Loanio launch!

Updated: Just after I wrote this, access to the Loanio website has been restricted again.

Finally! After more than a year of anticipation and announcements Loanio has entered the p2p lending stage. When I looked there were no loan listings yet, so let’s have a look on the concept in the meantime.

Borrowers

US residents with a VantageScore (Experian) of 569 or with a Co-Borrower with a higher score can borrow at Loanio, provided Loanio is licensed in their state. Currently this is not the case everywhere (e.g. when I looked today, it was not available to California or Florida borrowers). The maximum loan amount is dependant on the state limits (e.g. 25.000 US$ in New York).
Terms are 36, 48 or 60 months. Borrowers can repay the loan early without penalties.
Borrowers pay a origination fee of 1 to 4% of the loan amount (dependant on credit grade). Borrowers can opt for platinum verification which costs 35-45 US$. If chosen, Loanio verifies photo identification, proof of income, bank account, employment, salary, postal address and homeownership.

Second loans are possible if the first loan has been paid at least 6 months on time.

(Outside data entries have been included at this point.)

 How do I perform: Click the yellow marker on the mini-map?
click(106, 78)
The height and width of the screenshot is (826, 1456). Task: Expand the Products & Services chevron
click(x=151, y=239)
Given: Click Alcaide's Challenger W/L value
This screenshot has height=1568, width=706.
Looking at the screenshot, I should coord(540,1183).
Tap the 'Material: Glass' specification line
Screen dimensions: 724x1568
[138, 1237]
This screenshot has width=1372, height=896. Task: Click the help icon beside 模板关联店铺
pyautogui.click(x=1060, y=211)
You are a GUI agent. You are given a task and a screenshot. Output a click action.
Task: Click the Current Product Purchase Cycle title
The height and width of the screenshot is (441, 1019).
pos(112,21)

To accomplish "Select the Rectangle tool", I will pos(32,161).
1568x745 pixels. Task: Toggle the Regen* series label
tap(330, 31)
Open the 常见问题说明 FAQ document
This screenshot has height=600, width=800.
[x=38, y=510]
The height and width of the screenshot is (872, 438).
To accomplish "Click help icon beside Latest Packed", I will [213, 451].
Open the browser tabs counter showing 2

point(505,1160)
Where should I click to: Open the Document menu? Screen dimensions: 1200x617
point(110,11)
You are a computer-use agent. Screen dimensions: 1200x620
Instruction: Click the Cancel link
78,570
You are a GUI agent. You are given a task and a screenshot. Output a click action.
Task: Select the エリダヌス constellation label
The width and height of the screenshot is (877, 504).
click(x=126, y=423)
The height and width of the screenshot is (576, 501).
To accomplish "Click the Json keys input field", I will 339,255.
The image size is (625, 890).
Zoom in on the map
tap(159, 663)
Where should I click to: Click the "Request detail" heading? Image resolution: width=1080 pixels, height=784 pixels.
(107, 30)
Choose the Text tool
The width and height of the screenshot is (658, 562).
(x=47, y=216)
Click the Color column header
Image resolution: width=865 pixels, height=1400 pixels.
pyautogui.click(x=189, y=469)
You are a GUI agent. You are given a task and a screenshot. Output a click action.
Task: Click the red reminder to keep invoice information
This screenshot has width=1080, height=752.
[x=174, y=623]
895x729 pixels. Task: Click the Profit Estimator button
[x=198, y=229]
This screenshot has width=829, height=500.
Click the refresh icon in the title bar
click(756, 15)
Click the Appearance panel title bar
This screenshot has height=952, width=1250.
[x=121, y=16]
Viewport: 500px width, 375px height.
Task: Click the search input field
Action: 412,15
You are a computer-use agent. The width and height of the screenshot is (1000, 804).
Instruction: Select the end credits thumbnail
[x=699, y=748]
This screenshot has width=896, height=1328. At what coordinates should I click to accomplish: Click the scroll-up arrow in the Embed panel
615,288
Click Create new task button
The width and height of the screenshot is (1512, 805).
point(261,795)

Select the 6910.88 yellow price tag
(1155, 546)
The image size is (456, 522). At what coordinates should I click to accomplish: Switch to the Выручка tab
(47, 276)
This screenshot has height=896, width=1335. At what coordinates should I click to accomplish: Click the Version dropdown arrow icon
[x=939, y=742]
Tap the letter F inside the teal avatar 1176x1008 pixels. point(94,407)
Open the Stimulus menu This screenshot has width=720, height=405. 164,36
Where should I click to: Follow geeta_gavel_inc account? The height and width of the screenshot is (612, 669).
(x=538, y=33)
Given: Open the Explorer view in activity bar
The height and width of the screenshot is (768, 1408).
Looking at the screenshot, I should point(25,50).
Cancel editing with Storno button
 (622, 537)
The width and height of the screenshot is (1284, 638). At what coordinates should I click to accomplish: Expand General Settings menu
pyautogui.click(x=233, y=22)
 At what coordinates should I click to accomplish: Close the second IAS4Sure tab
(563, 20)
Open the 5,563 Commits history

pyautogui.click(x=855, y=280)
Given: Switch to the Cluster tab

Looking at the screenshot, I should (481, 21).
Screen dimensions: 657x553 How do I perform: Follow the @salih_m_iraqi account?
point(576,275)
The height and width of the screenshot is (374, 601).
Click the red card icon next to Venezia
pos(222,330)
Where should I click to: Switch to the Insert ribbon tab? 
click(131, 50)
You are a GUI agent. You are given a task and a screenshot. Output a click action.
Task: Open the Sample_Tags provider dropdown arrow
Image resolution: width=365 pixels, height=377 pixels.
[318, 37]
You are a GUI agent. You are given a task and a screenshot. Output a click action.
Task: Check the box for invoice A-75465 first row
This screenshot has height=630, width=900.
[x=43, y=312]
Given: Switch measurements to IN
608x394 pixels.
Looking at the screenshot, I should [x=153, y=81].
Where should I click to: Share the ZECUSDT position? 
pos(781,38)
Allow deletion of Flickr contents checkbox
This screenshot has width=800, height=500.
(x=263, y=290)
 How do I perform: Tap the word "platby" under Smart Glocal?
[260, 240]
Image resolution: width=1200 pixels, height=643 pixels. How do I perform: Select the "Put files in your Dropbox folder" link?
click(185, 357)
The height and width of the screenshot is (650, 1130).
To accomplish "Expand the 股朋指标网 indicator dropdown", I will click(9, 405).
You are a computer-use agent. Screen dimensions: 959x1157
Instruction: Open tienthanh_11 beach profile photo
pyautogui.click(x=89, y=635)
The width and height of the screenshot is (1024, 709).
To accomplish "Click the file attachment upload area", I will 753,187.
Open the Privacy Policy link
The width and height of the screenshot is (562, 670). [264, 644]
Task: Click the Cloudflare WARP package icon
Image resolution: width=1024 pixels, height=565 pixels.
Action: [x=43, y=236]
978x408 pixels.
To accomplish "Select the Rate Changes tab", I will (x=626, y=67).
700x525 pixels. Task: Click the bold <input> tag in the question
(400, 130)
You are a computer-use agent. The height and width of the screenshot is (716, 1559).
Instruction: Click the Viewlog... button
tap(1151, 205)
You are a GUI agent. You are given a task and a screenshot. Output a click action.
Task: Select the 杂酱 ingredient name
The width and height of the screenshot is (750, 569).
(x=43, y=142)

The initial interest rate is set by the borrower. If the listing ends with less then 100% but more then 35% funding, the borrower can elect to accept a loan for the funded amount (partial funding).

Lenders

All US residents can lend. Lenders are charged a 1.25% annual servicing fee. Lenders bid at the interest rate they want, lowering the interest of fully funded loans in an auction based style.

Co-Borrowers

Co-Borrowers have so far not been used often in peer to peer lending.  To make loans to users with lower credit grades more secure for lenders Loanio introduced this feature, which might be used by close relatives or friends of the borrower.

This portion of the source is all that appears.